Bernanke to Congress: I’m Not the Problem. You Are.
Policy + Politics

Bernanke to Congress: I’m Not the Problem. You Are.

REUTERS/Gary Cameron

Heading into today’s testimony before the Joint Economic Committee of Congress, Ben Bernanke was expected to get grilled on the danger presented by the Fed’s $85 billion-a-month bond-buying program, its plans to wind down that “quantitative easing” and the broader challenges facing an economy that’s growing only moderately.

Bernanke, though, had a message of his own to deliver again, and he put it as bluntly as a Federal Reserve chairman can. Fiscal policy “has become significantly more restrictive,” he said. “In particular, the expiration of the payroll tax cut, the enactment of tax increases, the effects of the budget caps on discretionary spending, the onset of the sequestration, and the declines in defense spending for overseas military operations are expected, collectively, to exert a substantial drag on the economy this year.”

Bernanke also repeated a message he’s sent before, saying that “with short-term interest rates already close to zero, monetary policy does not have the capacity to fully offset an economic headwind of that magnitude.” And he sought to provide some assurance that the Fed is appropriately weighing the effects of the massive buildup in its balance sheet resulting from its bond buying – and planning for how to tighten monetary policy when needed without damaging the economy or disrupting markets.

In that prepared testimony and other answers to committee members, Bernanke essentially said that the Fed has done about as much as it can about as well as it can – and that policymakers need to reexamine how they are balancing the desire for economic improvement now with the need for fiscal tightening in the long run. He also noted that the recent tax hikes and spending cuts, including sequestration, haven’t really done much to address the long-term budget issues.

Bernanke has made these basic arguments repeatedly, but his message clearly hasn’t resonated with members of Congress more worried about the risks from what they perceive as an overly aggressive central bank. The conceptual tensions were on view from the start of Bernanke’s questioning by Rep. Kevin Brady, R-Texas, the chairman of the Joint Economic Committee.  “It’s frustrating. Here we are nearly four years after the recession ended and this economy is in such a weak state, a fragile state,” Brady told Bernanke. “I feel like the economy is in the outpatient room and the Fed continues to feed it medicine on a daily basis, asking ‘Are you getting better?’ But my worry is the Fed doesn’t have the prescription for what ails our economy.”

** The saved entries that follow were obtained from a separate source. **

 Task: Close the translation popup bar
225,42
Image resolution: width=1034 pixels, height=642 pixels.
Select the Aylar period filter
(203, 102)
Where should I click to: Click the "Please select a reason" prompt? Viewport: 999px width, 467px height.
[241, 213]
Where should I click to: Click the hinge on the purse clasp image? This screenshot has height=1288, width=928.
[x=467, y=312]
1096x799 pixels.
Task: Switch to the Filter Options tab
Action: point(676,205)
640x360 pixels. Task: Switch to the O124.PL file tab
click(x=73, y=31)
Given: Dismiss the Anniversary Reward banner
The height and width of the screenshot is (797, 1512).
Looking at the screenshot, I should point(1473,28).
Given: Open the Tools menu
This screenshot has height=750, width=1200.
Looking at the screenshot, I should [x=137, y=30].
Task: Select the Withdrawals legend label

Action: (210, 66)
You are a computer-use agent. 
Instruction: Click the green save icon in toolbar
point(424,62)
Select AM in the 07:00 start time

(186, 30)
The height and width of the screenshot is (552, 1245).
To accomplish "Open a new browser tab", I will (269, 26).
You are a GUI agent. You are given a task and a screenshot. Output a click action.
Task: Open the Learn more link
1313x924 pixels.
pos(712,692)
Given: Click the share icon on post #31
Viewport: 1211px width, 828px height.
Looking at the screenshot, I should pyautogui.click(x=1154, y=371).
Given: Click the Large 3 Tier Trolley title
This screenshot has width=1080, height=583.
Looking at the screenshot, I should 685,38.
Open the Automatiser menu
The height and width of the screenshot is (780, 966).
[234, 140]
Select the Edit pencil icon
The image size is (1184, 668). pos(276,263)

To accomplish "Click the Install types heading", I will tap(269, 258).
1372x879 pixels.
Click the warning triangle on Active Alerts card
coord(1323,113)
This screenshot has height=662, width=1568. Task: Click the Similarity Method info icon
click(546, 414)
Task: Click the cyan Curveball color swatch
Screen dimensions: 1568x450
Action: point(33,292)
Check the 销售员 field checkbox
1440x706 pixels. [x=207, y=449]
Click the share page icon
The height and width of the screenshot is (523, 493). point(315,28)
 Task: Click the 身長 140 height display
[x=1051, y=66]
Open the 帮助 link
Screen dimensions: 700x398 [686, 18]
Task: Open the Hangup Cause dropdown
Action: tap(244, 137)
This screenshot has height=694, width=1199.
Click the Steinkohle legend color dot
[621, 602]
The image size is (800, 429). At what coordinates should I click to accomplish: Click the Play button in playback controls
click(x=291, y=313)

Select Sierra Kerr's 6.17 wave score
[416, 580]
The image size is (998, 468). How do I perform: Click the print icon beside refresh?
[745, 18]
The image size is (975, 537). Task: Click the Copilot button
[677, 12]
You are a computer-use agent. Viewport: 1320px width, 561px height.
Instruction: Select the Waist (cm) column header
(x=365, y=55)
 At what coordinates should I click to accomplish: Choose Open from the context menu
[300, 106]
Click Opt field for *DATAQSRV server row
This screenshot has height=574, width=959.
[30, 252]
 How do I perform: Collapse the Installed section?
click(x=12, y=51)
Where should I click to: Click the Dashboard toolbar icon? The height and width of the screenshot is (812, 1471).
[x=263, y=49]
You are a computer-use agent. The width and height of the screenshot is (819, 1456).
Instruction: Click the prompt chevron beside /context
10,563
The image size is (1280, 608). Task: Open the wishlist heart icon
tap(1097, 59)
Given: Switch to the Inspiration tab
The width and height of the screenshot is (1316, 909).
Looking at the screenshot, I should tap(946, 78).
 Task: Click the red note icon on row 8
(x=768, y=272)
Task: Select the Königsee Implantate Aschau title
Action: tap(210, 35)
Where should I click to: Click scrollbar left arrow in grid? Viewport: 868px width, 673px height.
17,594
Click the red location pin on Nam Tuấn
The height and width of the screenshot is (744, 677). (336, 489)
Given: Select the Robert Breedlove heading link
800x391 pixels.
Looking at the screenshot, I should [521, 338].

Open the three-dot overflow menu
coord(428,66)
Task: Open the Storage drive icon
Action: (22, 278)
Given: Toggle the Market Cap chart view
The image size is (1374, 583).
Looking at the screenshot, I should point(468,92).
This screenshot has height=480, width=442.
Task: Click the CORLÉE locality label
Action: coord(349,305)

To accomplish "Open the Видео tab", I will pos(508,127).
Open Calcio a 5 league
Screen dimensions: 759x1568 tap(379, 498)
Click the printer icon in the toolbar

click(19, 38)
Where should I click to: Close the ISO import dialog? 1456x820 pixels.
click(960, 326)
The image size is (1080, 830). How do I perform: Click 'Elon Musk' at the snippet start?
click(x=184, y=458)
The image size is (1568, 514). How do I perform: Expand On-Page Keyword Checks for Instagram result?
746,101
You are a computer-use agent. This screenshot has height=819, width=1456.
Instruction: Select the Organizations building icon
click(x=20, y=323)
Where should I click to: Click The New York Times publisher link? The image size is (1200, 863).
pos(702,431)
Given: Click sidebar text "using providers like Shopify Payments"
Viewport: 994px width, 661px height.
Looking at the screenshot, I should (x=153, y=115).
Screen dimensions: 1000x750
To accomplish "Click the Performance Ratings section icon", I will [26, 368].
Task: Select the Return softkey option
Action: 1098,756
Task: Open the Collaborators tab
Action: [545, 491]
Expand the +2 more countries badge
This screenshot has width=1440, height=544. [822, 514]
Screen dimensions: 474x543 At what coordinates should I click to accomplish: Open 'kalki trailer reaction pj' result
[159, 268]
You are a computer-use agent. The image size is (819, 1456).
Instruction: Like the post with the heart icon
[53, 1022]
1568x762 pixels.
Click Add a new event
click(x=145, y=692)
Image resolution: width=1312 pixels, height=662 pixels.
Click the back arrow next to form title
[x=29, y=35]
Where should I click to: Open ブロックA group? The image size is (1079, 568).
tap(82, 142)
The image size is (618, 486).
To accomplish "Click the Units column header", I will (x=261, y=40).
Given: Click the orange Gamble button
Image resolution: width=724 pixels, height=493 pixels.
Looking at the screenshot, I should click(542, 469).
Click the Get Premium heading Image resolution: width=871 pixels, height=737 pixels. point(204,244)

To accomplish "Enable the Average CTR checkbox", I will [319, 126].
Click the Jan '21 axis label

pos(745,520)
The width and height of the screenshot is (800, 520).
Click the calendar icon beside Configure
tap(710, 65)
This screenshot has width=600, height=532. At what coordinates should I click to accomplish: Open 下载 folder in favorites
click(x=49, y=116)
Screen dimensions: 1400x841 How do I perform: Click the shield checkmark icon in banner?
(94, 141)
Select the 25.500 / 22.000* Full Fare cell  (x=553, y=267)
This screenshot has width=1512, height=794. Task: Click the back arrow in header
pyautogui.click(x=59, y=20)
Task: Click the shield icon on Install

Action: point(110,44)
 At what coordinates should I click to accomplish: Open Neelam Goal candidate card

Bernanke defended the Fed’s policies and argued that the problem isn’t that the Fed is doing too much but that fiscal policymakers are doing too little. “Mr. Chairman, first of all, the slowness of the recovery can be explained by a number of important headwinds, including the aftereffects of the financial crisis, developments in Europe, the problems with the housing market and, very importantly, the fact that fiscal policy for the last few years has actually been a significant headwind to recovery rather than a supporting tailwind,” Bernanke said. “So I would submit that without monetary policy’s aggressive actions, this recovery would be much weaker than it has been, and indeed if you compare our recovery to that of Europe and other advanced industrial economies, it looks relatively good.”

Bernanke also made clear that he wasn’t looking to downplay the significance of the long-term budget issues. “I fully realize the importance of budgetary responsibility, but I would argue that it’s not responsible to focus all of the restraint on the very near term and do nothing about the long term, which is where most of the problem exists,” Bernanke said in response to questioning from Democratic Minnesota Sen. Amy Klobuchar. “I do think that we would all be better off, with no loss to fiscal sustainability or market confidence, if we had somewhat less restraint in the very near term – this year and next year, say – and more aggressive action to address these very real long-term issues, which threaten within a decade or so to begin to put our fiscal budget on an unsustainable path.”